Done in December
The New Zealander could not understand the air of resignation amongst Irish people. ‘If this were France’, she said, ‘people would be on the streets rioting’.
She was probably right; there is a seeming infinite capacity for tolerating corruption, incompetence, deceit, cronyism, nepotism, and virtually every other vice achievable by those in political and financial life. There is an arrogance amongst politicians towards ordinary people; a pretending amongst Government ministers that those who must now pay the bills do not understand the complexities of the problems.
At a weekend when office parties are getting into swing and when AIB staff are fighting to hold onto bonuses, despite their bank being insolvent, lines from Sebastian Faulks’, ‘A Week in December’ are apposite. Faulks’ protagonists confront each other at a dinner party in London, and the analysis is of financial markets considerably more complex than those in Dublin, yet the principles of deceit, self-enrichment and offloading the burden to ordinary people, remain similar:
‘What happened,’ said Roger, ‘is that investment banks and hedge funds created ever more arcane instruments which they could flog to one another in a completely false market. Because it was over the counter, in private, the regulator couldn’t see it. Then they could sell an inverted iceberg of bets on the likelihood of the original instruments defaulting. They were able to account a notional profit on the balance sheet on all this Alice-in-Wonderland crap and so pay themselves gargantuan bonuses.’
Other conversations along the table were dying out as people began to sense drama or blood.
Veals smiled thinly. ‘I’m afraid it’s rather more complicated than that.’
‘Do you know what?’ said Roger. ‘It really isn’t. It’s a fraud as old as markets themselves. The only difference is that it’s been done on a titanic scale. At the invitation of the politicians. Behind the backs of the regulators and with the dumb connivance of the auditors. And with the fatal misunderstanding of the ratings agencies.’

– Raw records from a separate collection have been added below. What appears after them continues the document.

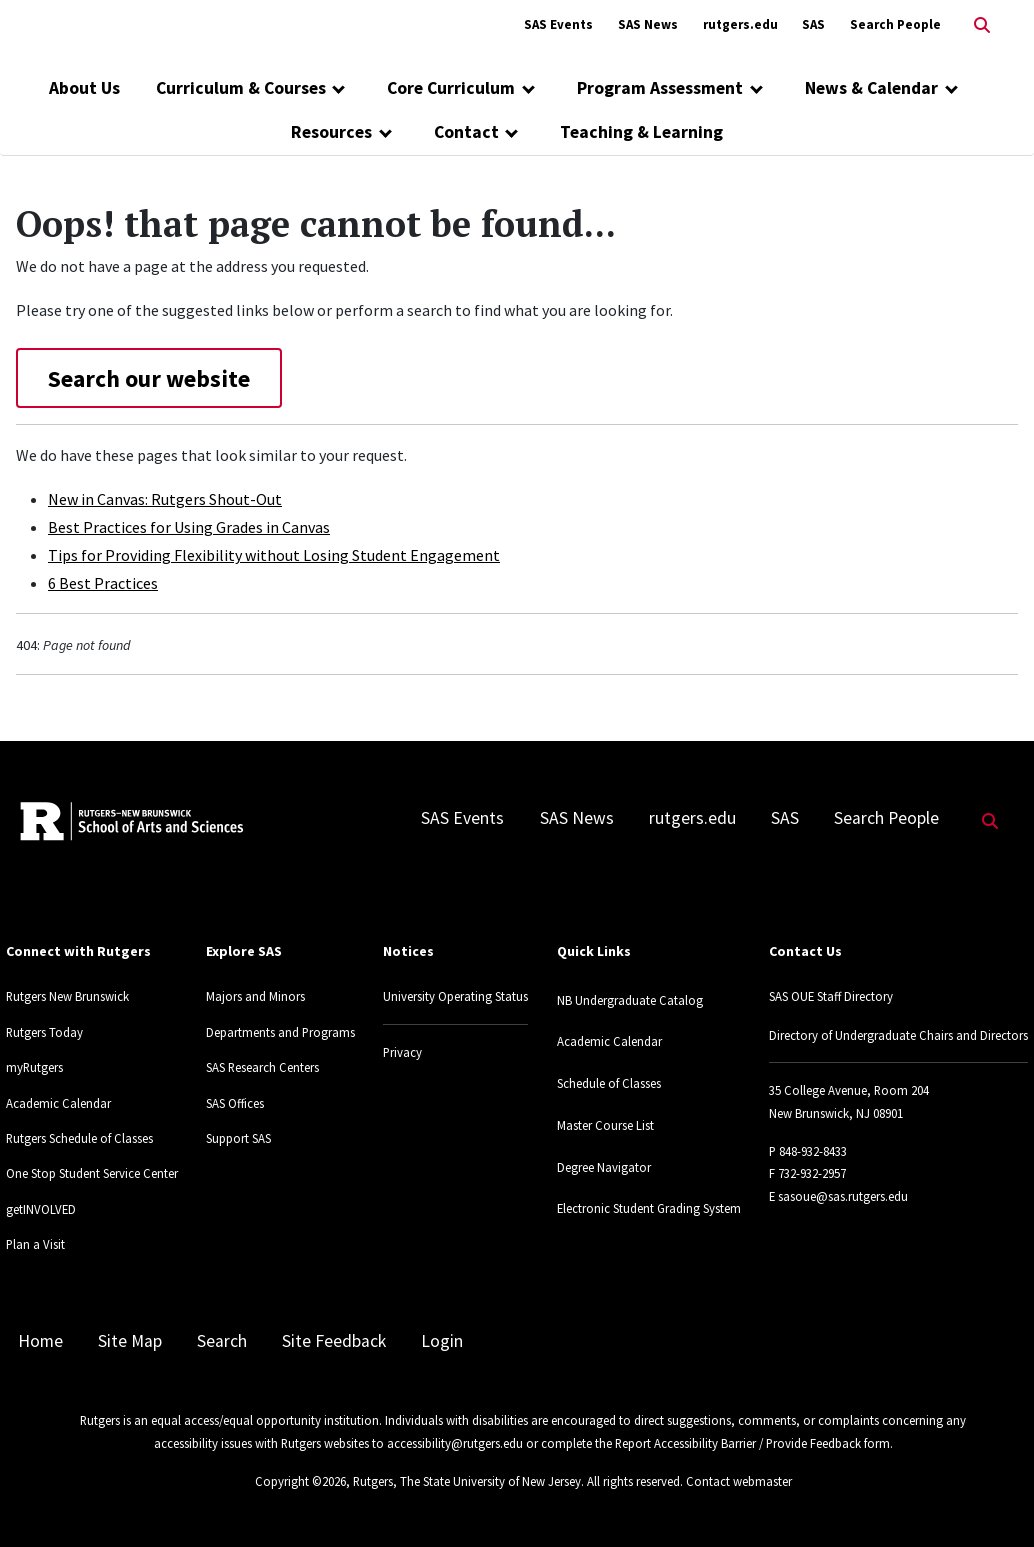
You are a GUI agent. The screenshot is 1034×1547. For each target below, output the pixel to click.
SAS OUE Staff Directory (831, 996)
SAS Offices (235, 1103)
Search (222, 1341)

‘That’s a cute story,’ said Veals. ‘But financial life is more-‘
‘No, it isn’t,’ said Roger, his voice growing louder. ‘Do you know how high a million dollars in $100 bills would come up off the table, tightly packed? I’ll tell you. Four and a half inches. And do you know how far a trillion reaches?’
‘Yes. I can work it out.’ John Veals paused only for a moment.
The whole table was now watching and listening as his fabled mental arithmetic went to work. ‘Seventy-one miles.’
‘Correct,’ said Roger. ‘That’s how much has been misappropriated or mislaid. And all of it will have to be paid back before the world can move on. Every inch of the tightly packed seventy one miles. Over a period of – how long would you say? Five years? Ten? And it won’t be paid back by people like you, John, you or the bankers, because I don’t suppose you pay tax, do you?’
‘I pay what I’m legally required to pay.’
‘I think we can take that as a no,’ said Roger. ‘And the misdemeanours of the bankers will be paid for by millions of people in the real economy losing their jobs. And in paper money, the trillion will be repaid in higher tax on people who have no responsibility for its disappearance. And the little tossers in the investment banks who’ve put away their two and three and four million in bonuses each year over ten years … They’ll hang on to it all. And they of course will be the only ones who won’t pay back a coin. which is bloody odd when you come to think of it. Because really they ought to be in prison.’
”That’s enough, Roger,’ said Amanda.
‘Why, darling?’ said Roger, sitting back in his chair, rather red in the face. ‘Is there something fundamentally wrong with that analysis?’
An analysis of similar tone could have been written about Ireland, but nothing will be changed by a pliant people more concerned with whether a TD has helped someone get a council house than whether he is part of a party that has cost the country tens of billions.
I have to agree with your New Zealander although apathy about this seems to be world wide. Lots of moaning and not a lot of proactivity except in Iceland where a Mayor decided to construct a people’s budget and is now running for office. I can’t find the link but it’s on Unstranger’s blog. Very interesting. I admit though lots of my Irish bloggers just seem to berate the situation or move. I know of four families whose children are emigrating to Australia next year to get out of the rut and one ex blogger who even enquired about opening a bank account in Australia because he has reservations about the Euro. I don’t know what the solution is other than to highly regulate banks and make them accountable for their reckless investing. This just doesn’t seem to be happening.
Sadly the public put the politicians in power, and the money people control them, and do the public understand whhat the politicos are saying.